Carriers as Surface Craft.—In estimating the value of carriers as supplying the essential radius of action, we are not, however, obliged to rely wholly upon the limitations of the Washington Treaty. An aircraft carrier is a surface vessel, and when we have put our aircraft force aboard we have subjected it to all the limitations of surface craft. Imagination, like the planes, must come down from the air, for now we are again on the charted seas of experience.
As a surface vessel the carrier has no more power than a cruiser, and it is against cruisers, not capital ships, that she would have to battle her way to the point where she could strike at the battle fleet. There is no more reason why she should not get there than the destroyer, the submarine or any other type of vessel that for the past thirty years has been trying to put the battleship out of business.
A variation on the idea of putting airplanes on carriers has recently appeared in the assertion that it will soon be possible to refuel airplanes from surface ships. The answer is the same. We have only to remember as far back as the World War to know that there is one sure way to keep the enemy’s surface ships off the ocean and that is to have an adequate navy. If any weight is to be given to this new possibility it merely emphasizes the necessity of a sufficient number of cruisers, for against cruisers, when properly supported by heavier ships, no surface craft can operate.

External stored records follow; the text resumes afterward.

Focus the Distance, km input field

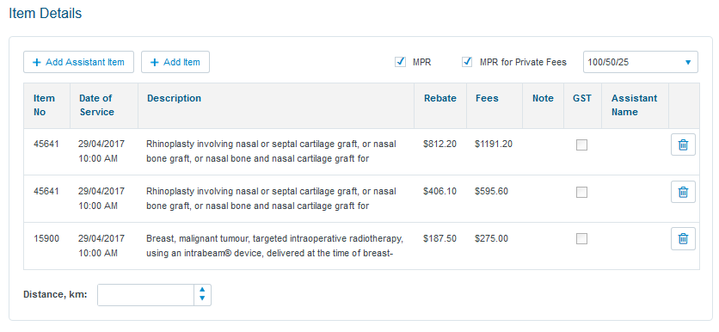tap(146, 295)
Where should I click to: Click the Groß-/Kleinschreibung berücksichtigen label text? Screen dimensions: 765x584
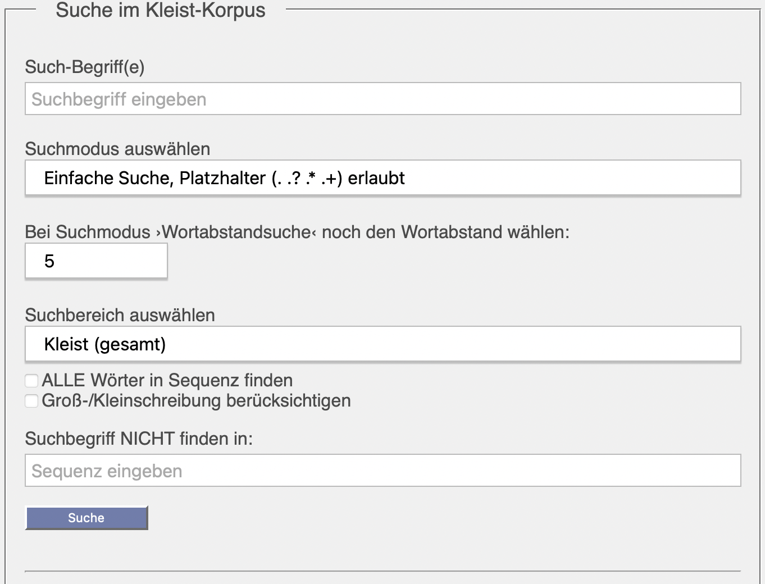pyautogui.click(x=196, y=401)
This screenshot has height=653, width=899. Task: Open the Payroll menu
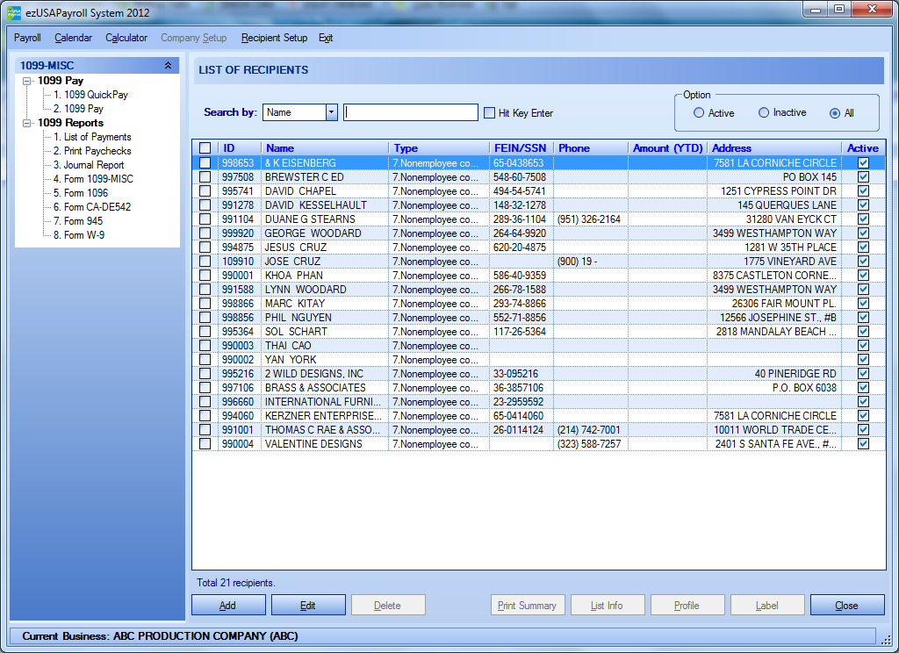(x=27, y=38)
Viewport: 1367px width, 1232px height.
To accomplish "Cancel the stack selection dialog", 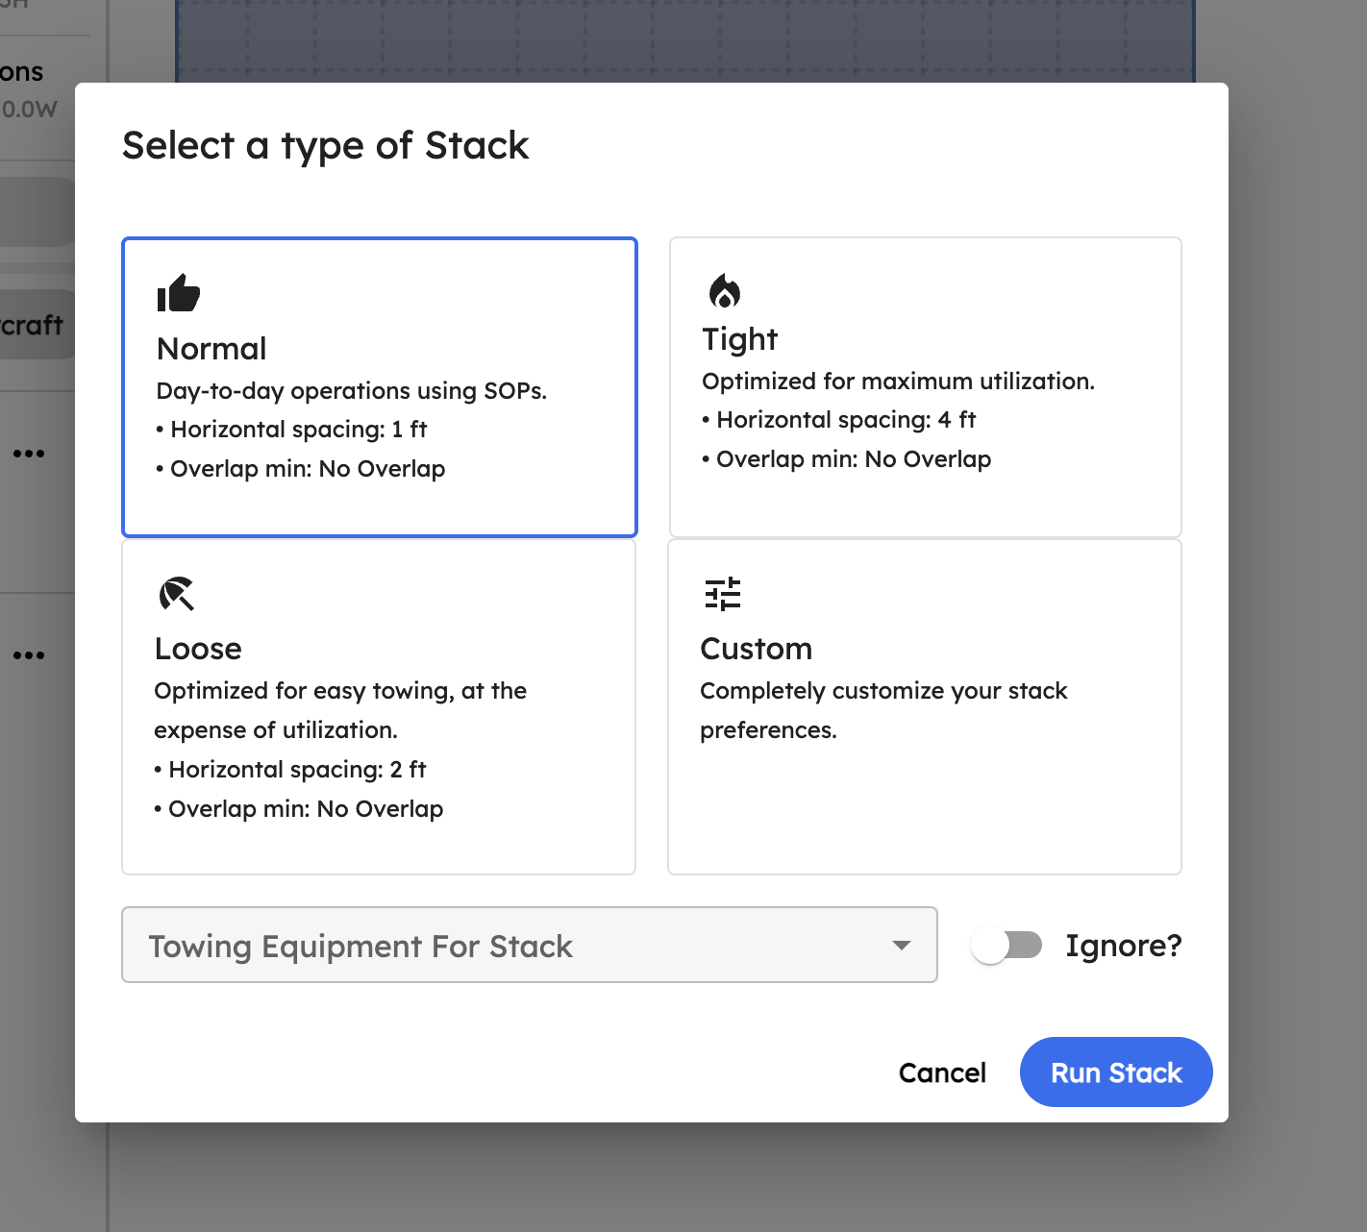I will [x=942, y=1072].
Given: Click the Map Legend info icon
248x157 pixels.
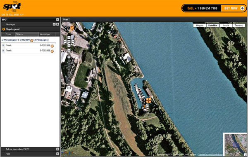Looking at the screenshot, I should (3, 29).
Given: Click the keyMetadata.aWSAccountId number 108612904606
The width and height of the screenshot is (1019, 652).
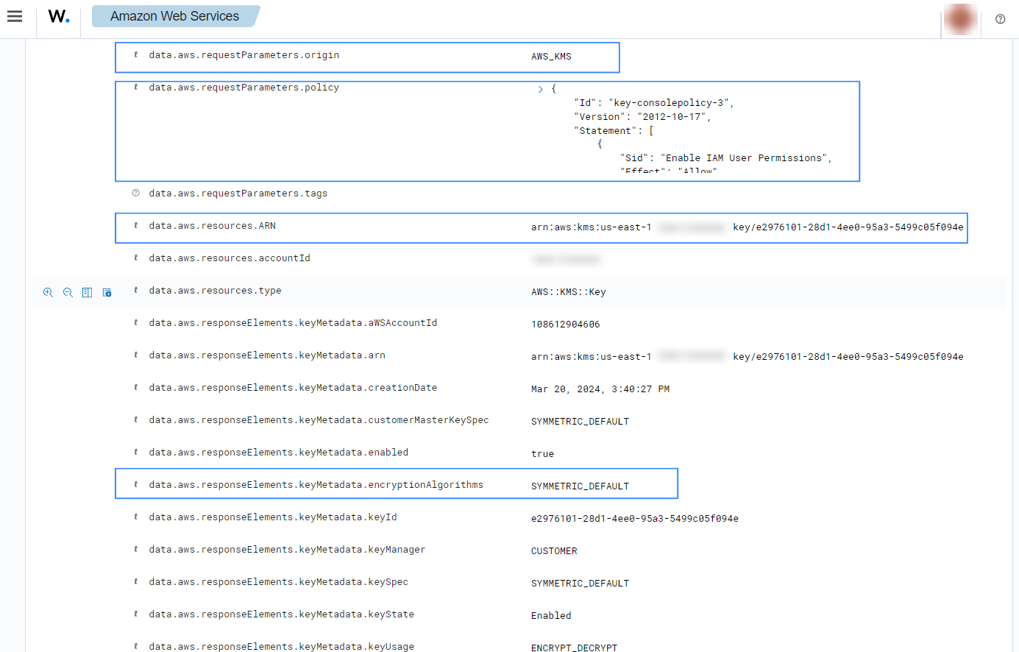Looking at the screenshot, I should [565, 325].
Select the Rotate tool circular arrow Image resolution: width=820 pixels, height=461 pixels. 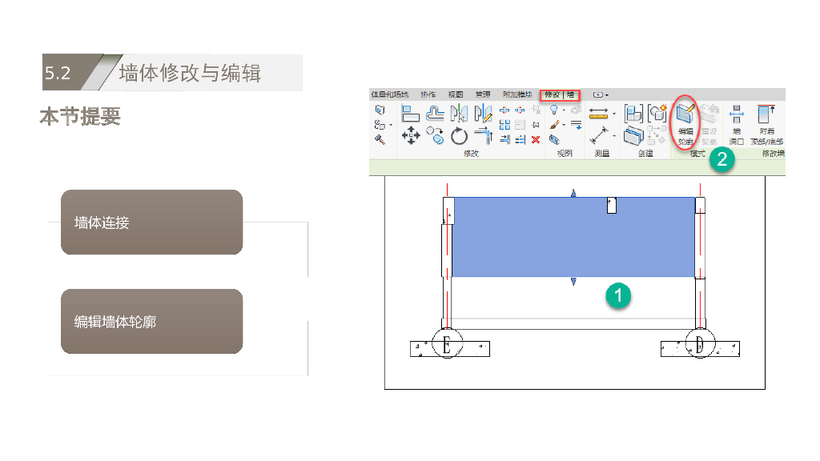pos(459,136)

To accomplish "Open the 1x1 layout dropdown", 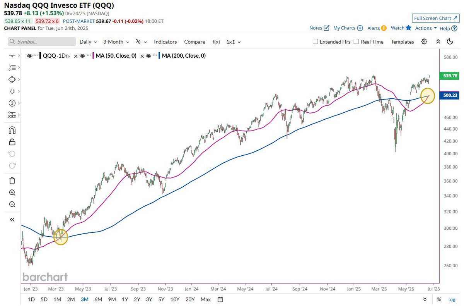I will pos(233,41).
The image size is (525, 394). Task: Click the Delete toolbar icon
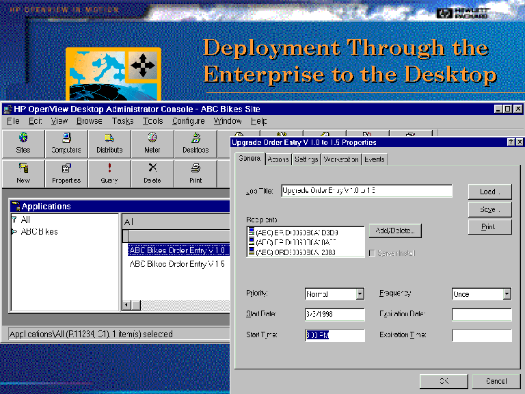tap(152, 173)
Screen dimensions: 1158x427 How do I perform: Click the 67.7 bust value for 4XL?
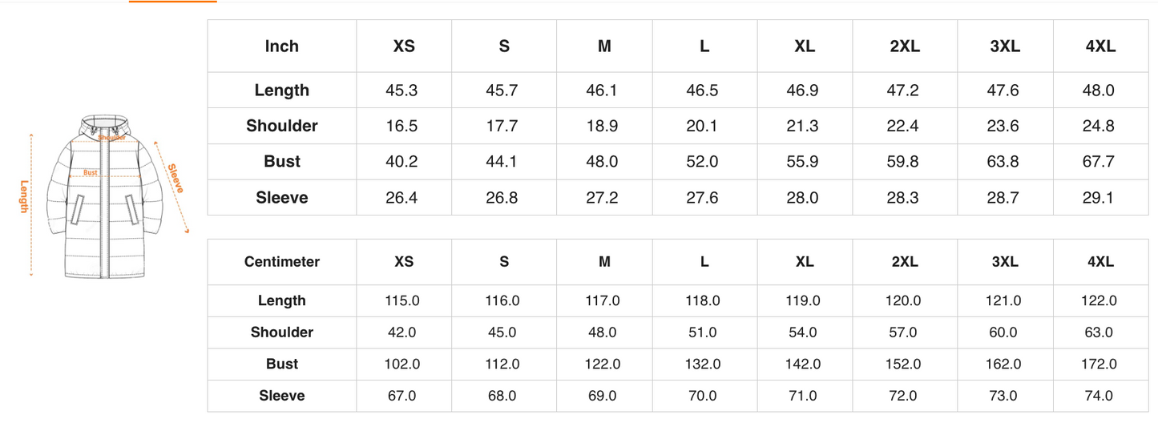pos(1099,162)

It may be difficult to show the average landsman just why a fleet of heavy battleships, properly supported by cruisers and other auxiliaries, denies the seas to all lighter surface craft, but this is too familiar ground to need recapitulation here. Experience is the best guide and the experience of the war is too conclusive and too recent to require much elaboration. Once admit that aircraft must be put on carriers to bring them into action, or that they must get their fuel supply from surface ships, and they have been relegated definitely to the spasmodic raiding activities of an inferior fleet.
Limited radius of action does not prevent aircraft from being powerful defensive weapons, but defense does not win wars, nor is it a substitute for sea power. The argument on this whole point may be tersely summarized in the proposition that an airplane cannot sink a battleship because it cannot carry enough fuel. Thus put it will be .found to carry a new idea to the average aircraft advocate. Two questions will immediately arise; first, from what point did the airplane start, and second, how did it get to that starting point unmolested. By the time these are given some consideration it will be found that the average amateur has been thinking solely in terms of tactics, with the two opponents already in actual contact, and that the most elementary considerations of strategy and logistics have been wholly ignored.
Tactical Weakness.—Supplementing this important strategic limitation there is an almost equally important tactical weakness. The best defense against aircraft is aircraft. The defense against air attack will undoubtedly develop along the same lines as the defense against torpedo boat attack—that is, meeting kind with kind.
Battleships have anti-aircraft guns as they have anti-torpedo guns, but their first and most important line of defense will be their own aircraft, just as it is now their own torpedo craft.
Here, however, there is a line of divergence. When the torpedo boat was answered by the destroyer, it, in turn, became a destroyer, and attack and defense developed along parallel lines. There is no inherent reason why a destroyer attacking a battleship should be inferior to one designed for its defense.
With aircraft it is different. The attacking ship is a bombing or torpedo plane. Its enemy is the combat plane, particularly the single-seated pursuit plane. No development in aviation, past or future, can change the fundamental relation between these two types. The pursuit planes carried by a fleet for its protection will always be faster than the bombing and torpedo planes seeking its destruction.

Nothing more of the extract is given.